HC Deb 08 March 1878 vol 238 cc973-5

asked the President of the Local Government Board, Whether he is aware that Charles Washington Nye, of Chatham, having lost two children, as he believes through vaccination, for refusing to vaccinate his other children since, has been prosecuted eight times (between October 1869 and December 1877), and endured various terms of imprisonment amounting to a total of six months and three weeks in Canterbury and Maidstone Gaols; whe- ther it is true that the clerk to the guardians has urged that he be again prosecuted; and, whether, in view of this and other like cases, the Government will support the Bill of the hon. Member for South Durham or propose some other remedy?

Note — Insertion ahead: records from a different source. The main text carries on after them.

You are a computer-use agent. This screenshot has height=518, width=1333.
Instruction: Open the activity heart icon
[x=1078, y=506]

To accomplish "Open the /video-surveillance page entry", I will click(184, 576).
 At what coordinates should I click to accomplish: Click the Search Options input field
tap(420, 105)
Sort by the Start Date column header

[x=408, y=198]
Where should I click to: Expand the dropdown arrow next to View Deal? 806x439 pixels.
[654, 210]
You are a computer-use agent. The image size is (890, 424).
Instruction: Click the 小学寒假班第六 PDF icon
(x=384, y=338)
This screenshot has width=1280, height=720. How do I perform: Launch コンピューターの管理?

It is true that Mr. Nye, who is said to be a secretary of the Anti-Vaccination Society, has, unfortunately, lost two children; but not from vaccination, as the medical certificates—one of which was the result of a coroner's inquest—show the cause of death to have been cholera. I do not know how many times he has been imprisoned; but in the Medway Union, to which place my inquiries have been restricted, I find he has been imprisoned three times since August, 1871, for refusing to have two of his children vaccinated, one of the prosecutions having been a second one in respect of the same child. The clerk to the Guardians denies that he advised this prosecution. What he did was to state, in reply to a question, that it would be legal to prosecute twice for the same child, and he quoted, in support of that view, the judgment of the Queen's Bench, delivered in December last, in the case "Tedd- v. Jones." No alteration of the law is, in my opinion, required, if the local authorities will only exercise a reasonable discretion as to the cases in which they cause proceedings to be taken. The objectionable character of the publications circulated by the Anti-Vaccination Society renders it extremely difficult to support legislation of a mitigating character as regards repeated prosecutions.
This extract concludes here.